Dossier communication : les multinationales veulent mener la danse
Attentifs à l’intérêt que le continent suscite chez leurs clients, les leaders mondiaux de la com intensifient leur développement au sud du Sahara. Sur place, des agences locales ont déjà pris les devants.
Média : les multinationales veulent mener la danse
À 71 ans, Maurice Lévy, l’inamovible PDG de Publicis, a fait du développement de son groupe en Afrique l’un de ses derniers objectifs avant de céder son fauteuil. En septembre 2012, l’entreprise a annoncé sa réorganisation sur le continent avec la création de trois hubs au Kenya, en Afrique du Sud et au Ghana.
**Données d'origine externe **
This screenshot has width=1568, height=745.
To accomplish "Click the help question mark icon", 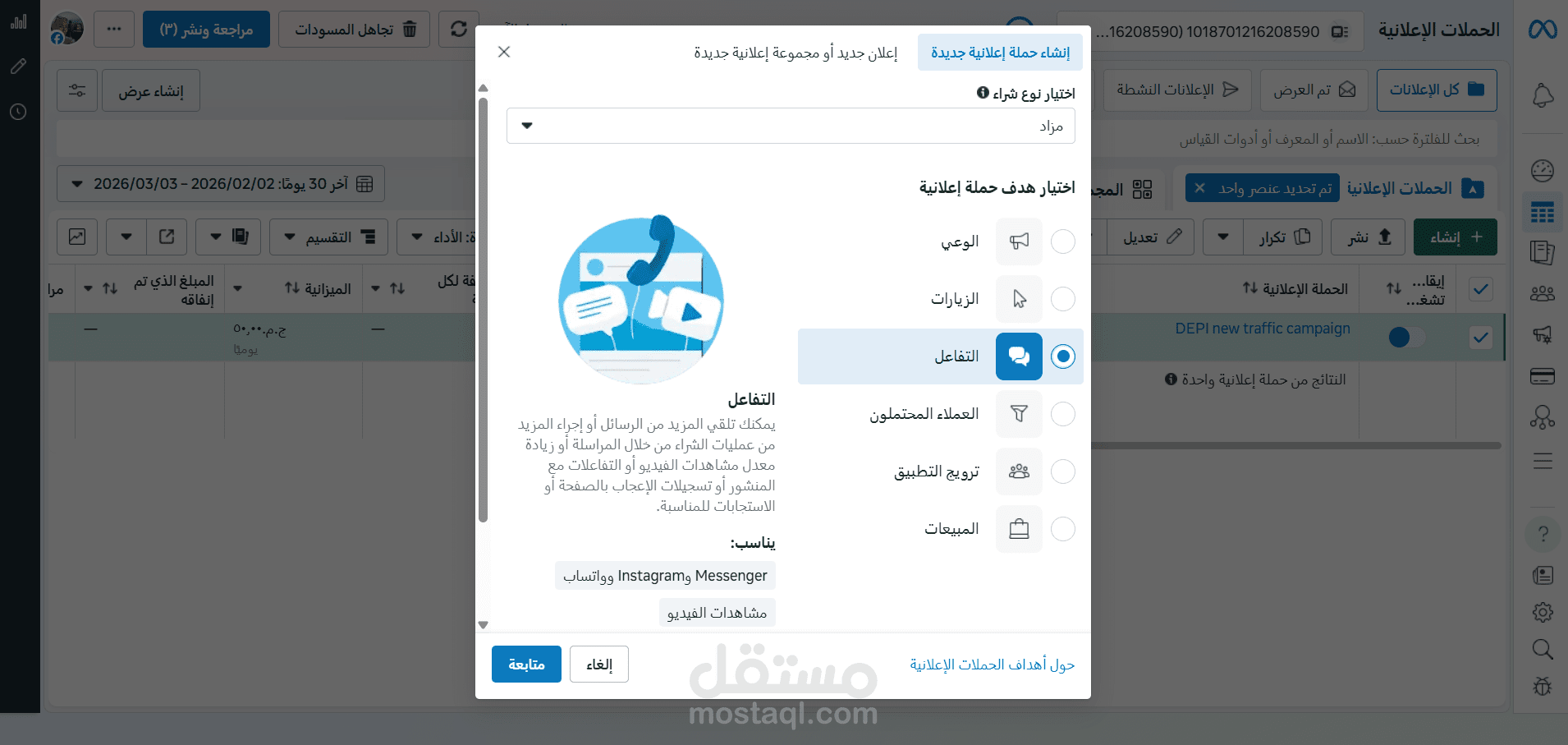I will click(x=1543, y=535).
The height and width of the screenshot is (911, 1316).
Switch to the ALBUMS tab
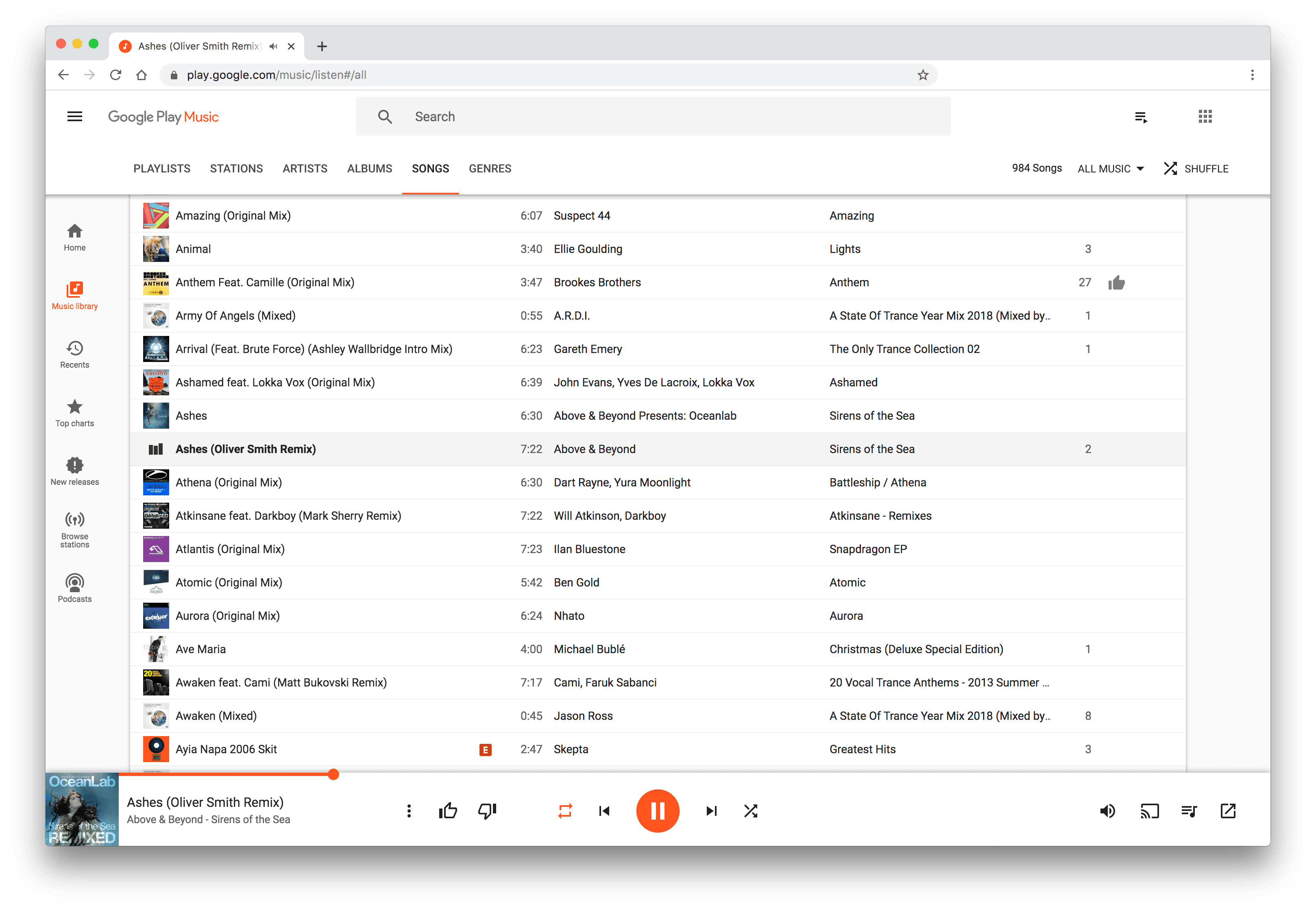pos(369,168)
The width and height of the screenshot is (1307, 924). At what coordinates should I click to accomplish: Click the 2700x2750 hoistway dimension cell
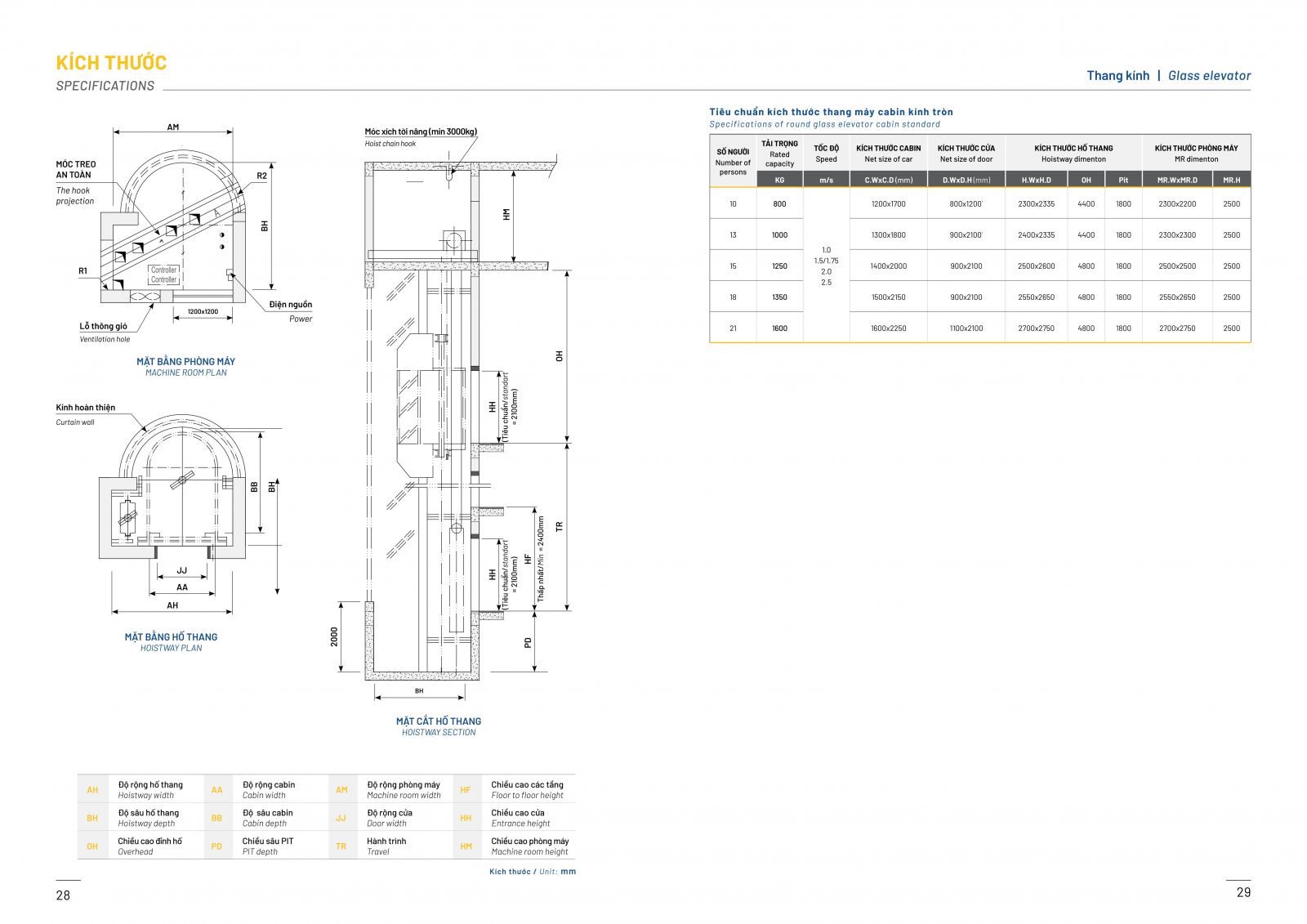point(1036,328)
Dans la zone francophone, le numéro trois mondial de la com a parallèlement officialisé son association avec le réseau AG Partners pour la représentation des trois entités internationales du groupe, Publicis Worldwide, Leo Burnett et Saatchi & Saatchi. « Le temps de l’Afrique est venu, nous observons des signaux constants de croissance positive et d’investissements importants de la part de nos clients internationaux, et ce dans tous les secteurs. C’est la raison de notre action simultanée sur tout le continent », a déclaré Kevin Tromp, patron de Publicis Africa Group.
Une analyse partagée par d’autres grands réseaux mondiaux comme BBDO, qui a ouvert fin 2011 et mi-2012 des bureaux au Nigeria puis au Kenya, et est déjà annoncé par certains observateurs en Côte d’Ivoire. « Le potentiel du continent ne peut être ignoré », expliquait Chris Thomas, PDG de BBDO pour l’Asie, le Moyen-Orient et l’Afrique, lors de l’inauguration de ses locaux à Lagos. Selon Guillaume Pierre, de Canal France International, si le marché publicitaire représente actuellement 0,5 % du PIB dans les pays subsahariens – contre 1,5 % en France -, il offre de formidables perspectives de croissance. Entre 2012 et 2015, on attend par exemple une hausse des investissements de 27 % en RD Congo, l’un des marchés les plus recherchés d’Afrique centrale.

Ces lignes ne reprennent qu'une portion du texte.